= Taj Mahal, Bulandshahr =

Taj Mahal or Mini Taj Mahal or Qadri's Taj Mahal, officially known as Maqbara Yadgare Mohabbat Tajammuli Begum is a scaled-down replica of the historic Taj Mahal of Agra located in Kaser Kalan, a small village in Bulandshahr of Uttar Pradesh, India. It was built by an 81-year-old retired postmaster, Faizul Hasan Qadri in the memory of his dead wife Tajamulli Begum, who died due to throat cancer in 2011.

== Construction ==
A total of Rs 15 lakh spent in construction of Qadri's Taj Mahal.
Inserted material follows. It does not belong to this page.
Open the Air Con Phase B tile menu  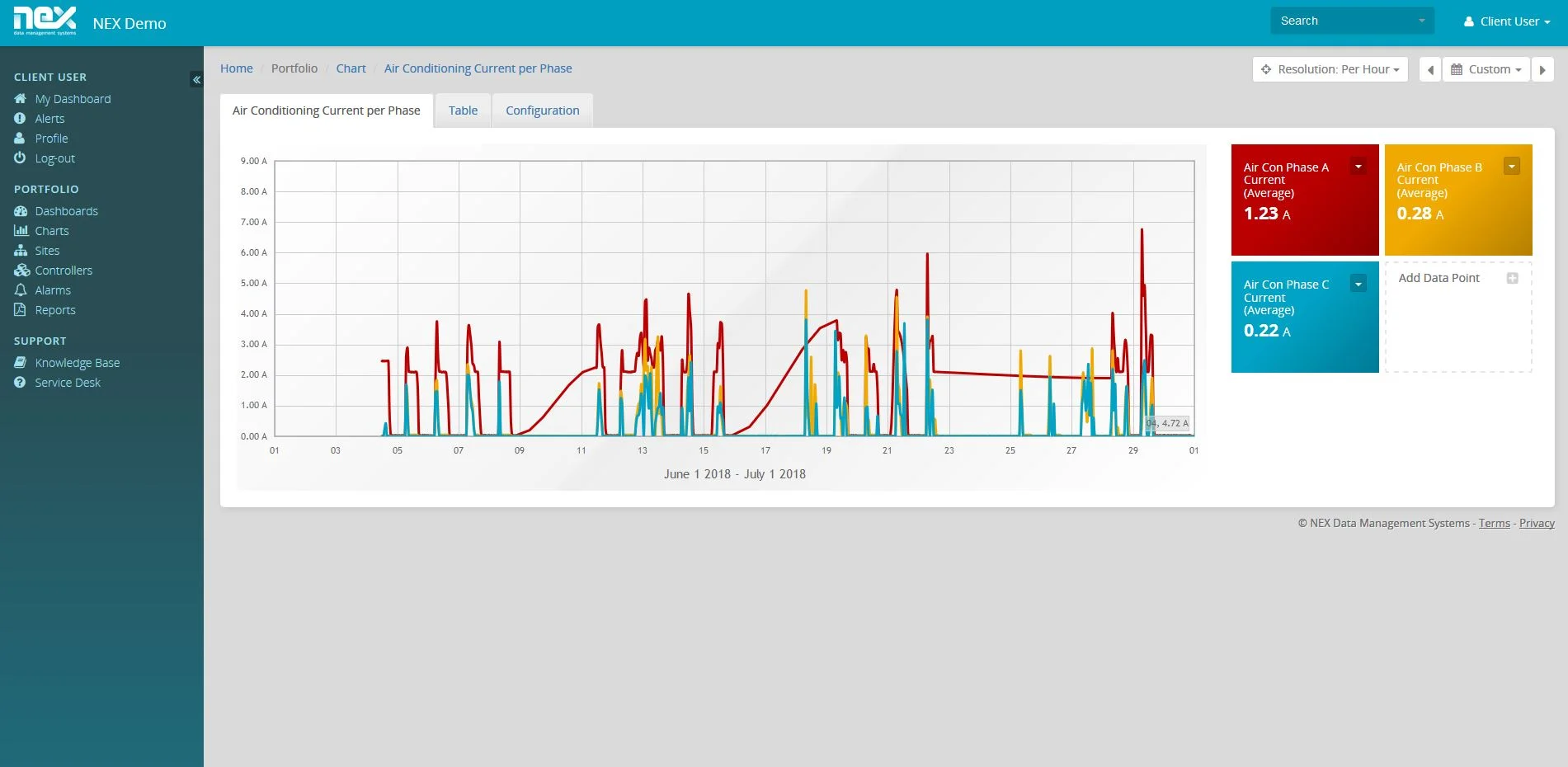pyautogui.click(x=1511, y=167)
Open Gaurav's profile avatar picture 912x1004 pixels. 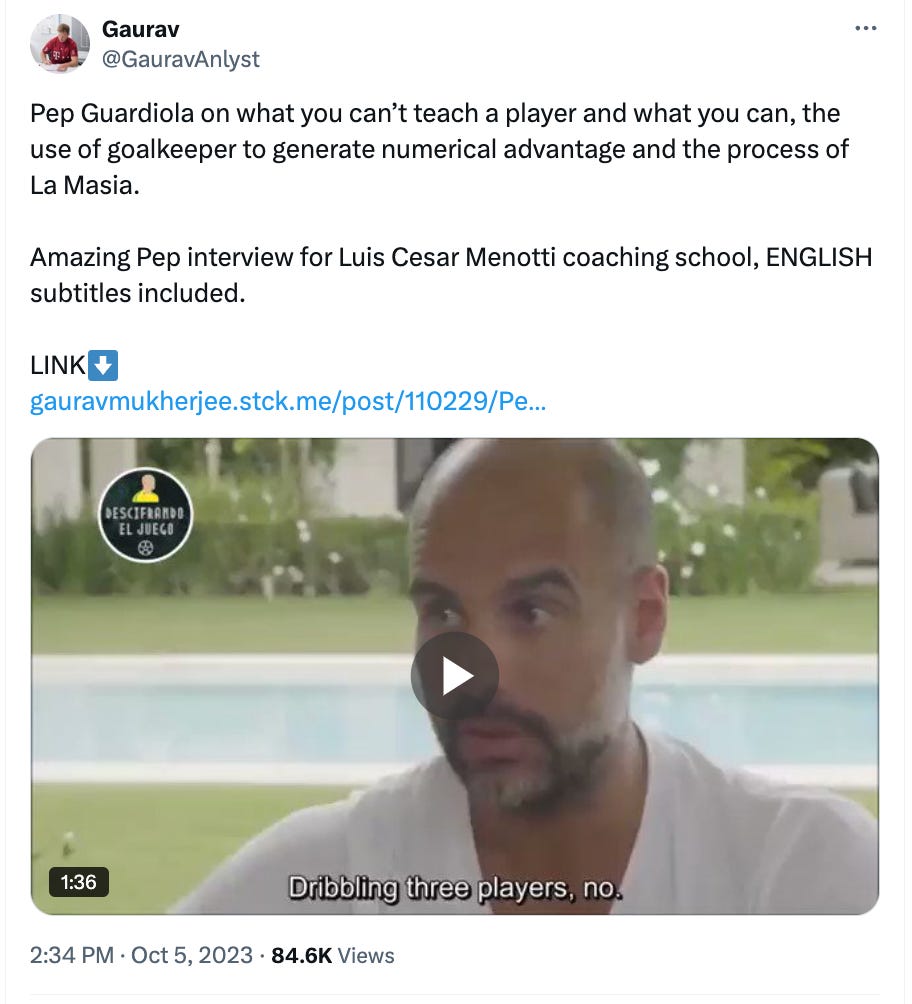[x=60, y=44]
Faizul Hasan Qadri sold a piece of land for ₹ 6 lac and his wife's jewellery for ₹ 1.5 lac and got the mausoleum constructed with the help of a local. Qadri refused to take financial help of then CM Akhilesh Yadav, as he wanted to build it from his saving. The work for Qadri's 'Taj Mahal' has been halted due to lack of finances. However, it was completed and his wife was interred in the central tomb. The tomb, dome and 4 minarets are made out of concrete and bricks. It was initially planned to be covered in marble and be surrounded by an ornate garden, but due to financial reasons, that plan was shelved.

== About founder ==
In June 2017, it was reported by Hindustan Times that Faizul Hasn Qadri donated his last piece of land for a government school for girls, even when his ‘Taj Mahal’ project was incomplete, due to lack of finances.

The founder of Taj Mahal, Bulandshahr, Faizul Hasn Qadri died on 9 November 2018 in a road accident. He was buried next to his wife in the tomb.

== In popular culture ==
In 2016, it was featured in History TV18's TV show OMG! Yeh Mera India of Season 2, hosted by Krushna Abhishek.